= Latent growth modeling =

Statistical technique

Latent growth modeling is a statistical technique used in the structural equation modeling (SEM) framework to estimate growth trajectories. It is a longitudinal analysis technique to estimate growth over a period of time. It is widely used in the social sciences, including psychology and education. It is also called latent growth curve analysis. The latent growth model was derived from theories of SEM. General purpose SEM software, such as OpenMx, lavaan (both open source packages based in R), AMOS, Mplus, LISREL, or EQS among others may be used to estimate growth trajectories.

== Background ==
Latent Growth Models represent repeated measures of dependent variables as a function of time and other measures. Such longitudinal data share the features that the same subjects are observed repeatedly over time, and on the same tests (or parallel versions), and at known times. In latent growth modeling, the relative standing of an individual at each time is modeled as a function of an underlying growth process, with the best parameter values for that growth process being fitted to each individual.

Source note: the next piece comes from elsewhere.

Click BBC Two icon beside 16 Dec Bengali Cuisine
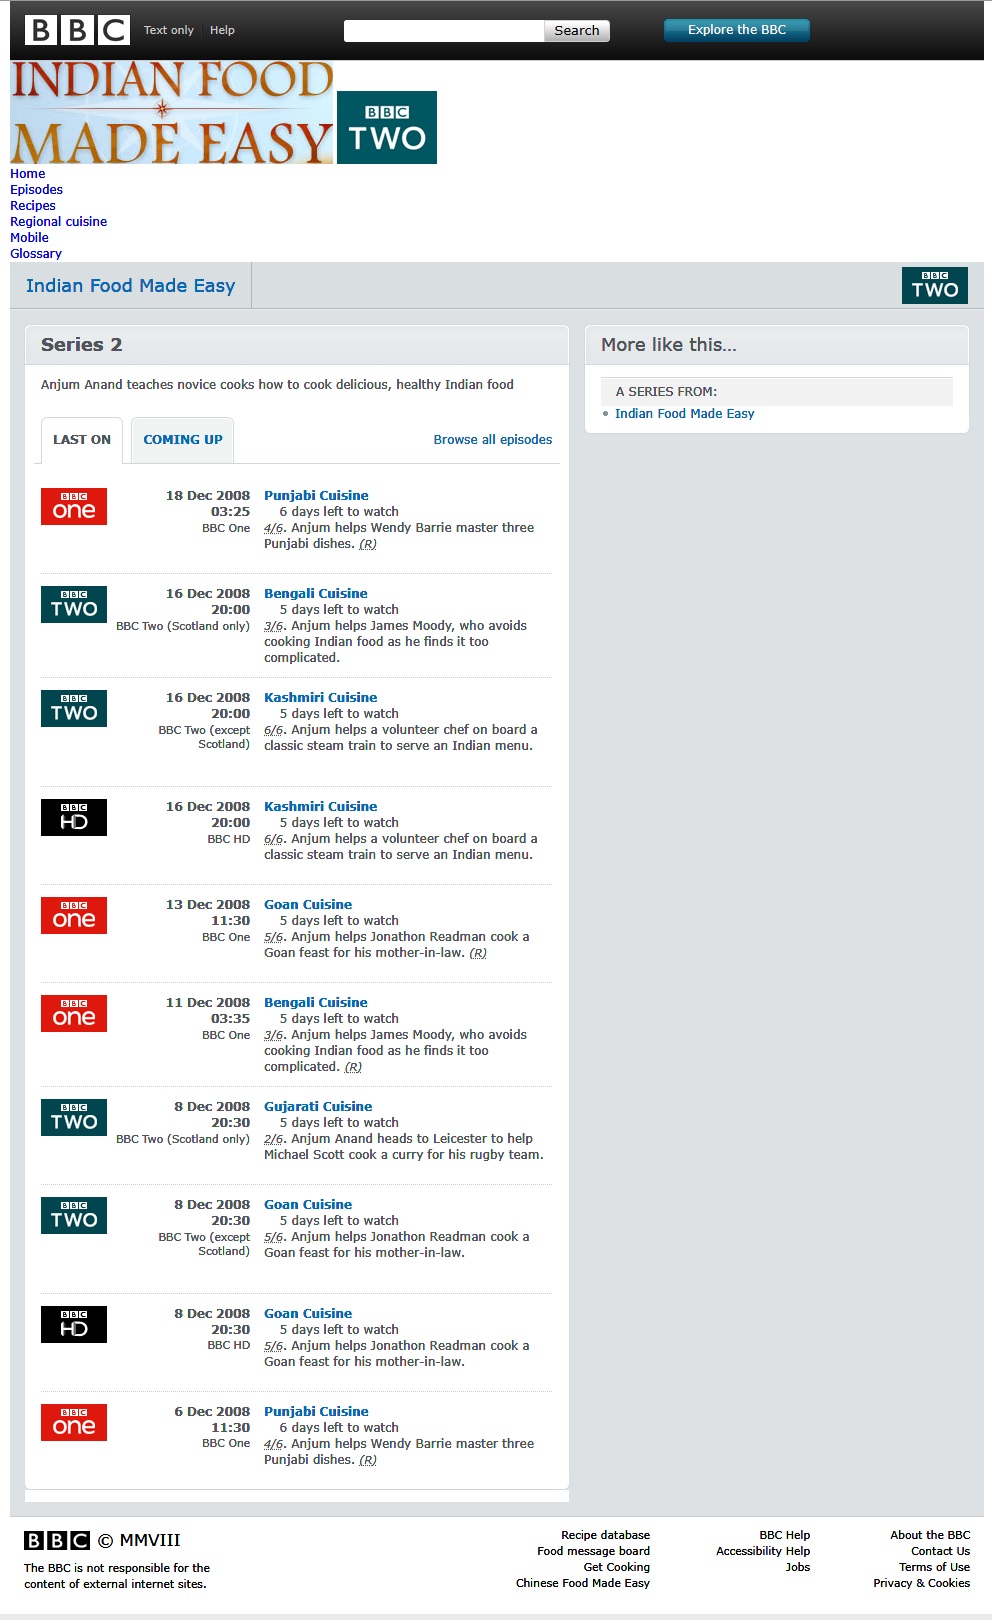Image resolution: width=992 pixels, height=1620 pixels. pyautogui.click(x=74, y=604)
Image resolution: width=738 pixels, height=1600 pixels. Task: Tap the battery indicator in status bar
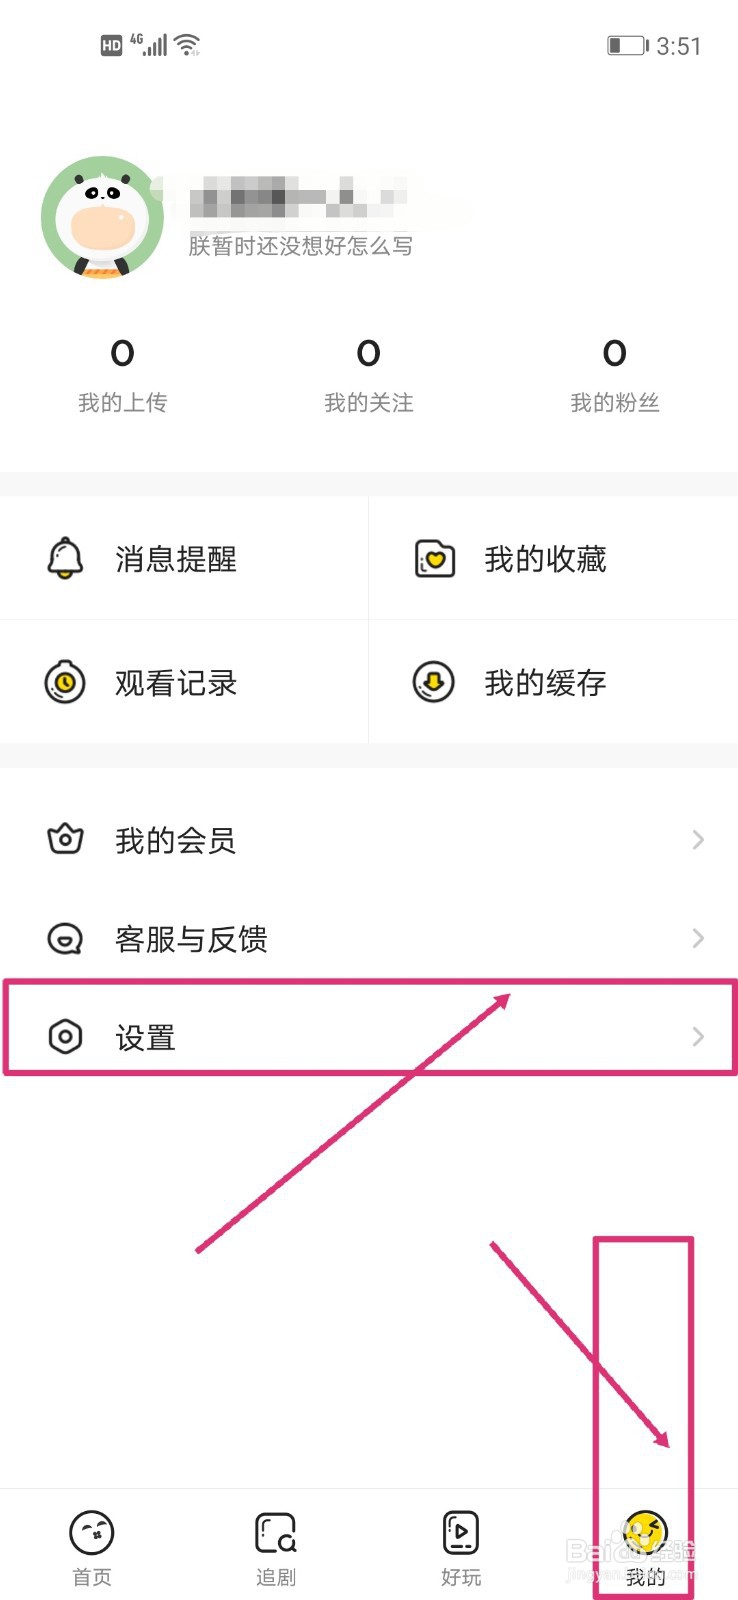[x=627, y=46]

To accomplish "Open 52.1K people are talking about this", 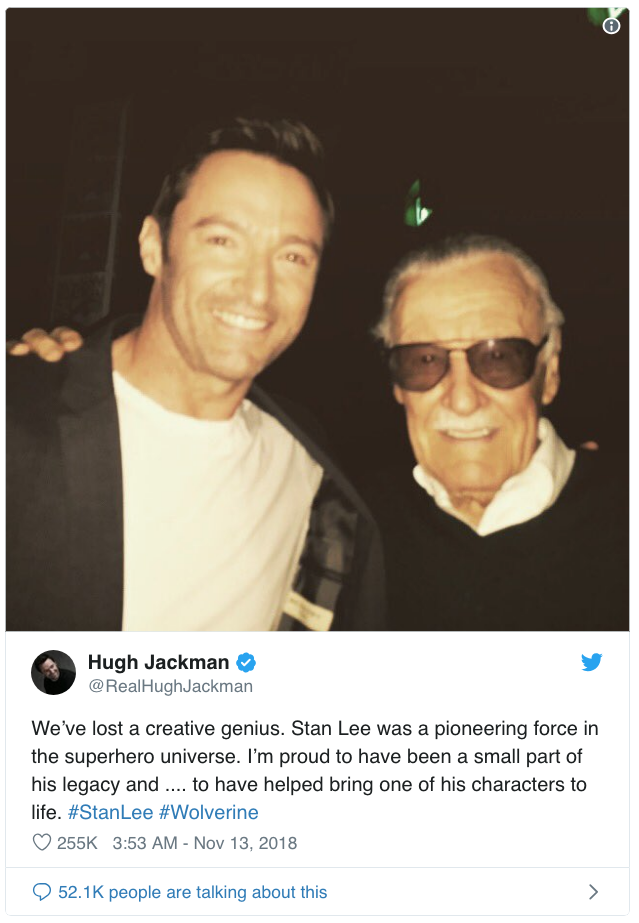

These models have grown in use in social and behavioral research since it was shown that they can be fitted as a restricted common factor model in the structural equation modeling framework.

The methodology can be used to investigate systematic change, or growth, and inter-individual variability in this change. A special topic of interest is the correlation of the growth parameters, the so-called initial status and growth rate, as well as their relation with time varying and time invariant covariates. (See McArdle and Nesselroade (2003) for a comprehensive review)

Although many applications of latent growth curve models estimate only initial level and slope components, more complex models can be estimated. Models with higher order components, e.g., quadratic, cubic, do not predict even-increasing variance, but require more than two occasions of measurement. It is also possible to fit models based on growth curves with functional forms, often versions of the generalised logistic growth such as the logistic, exponential or Gompertz functions. Though straightforward to fit with versatile software such as OpenMx, these more complex models cannot be fitted with SEM packages in which path coefficients are restricted to being simple constants or free parameters, and cannot be functions of free parameters and data. Discontinuous models where the growth pattern changes around a time point (for example, is different before and after an event) can also be fit in SEM software.

Similar questions can also be answered using a multilevel model approach.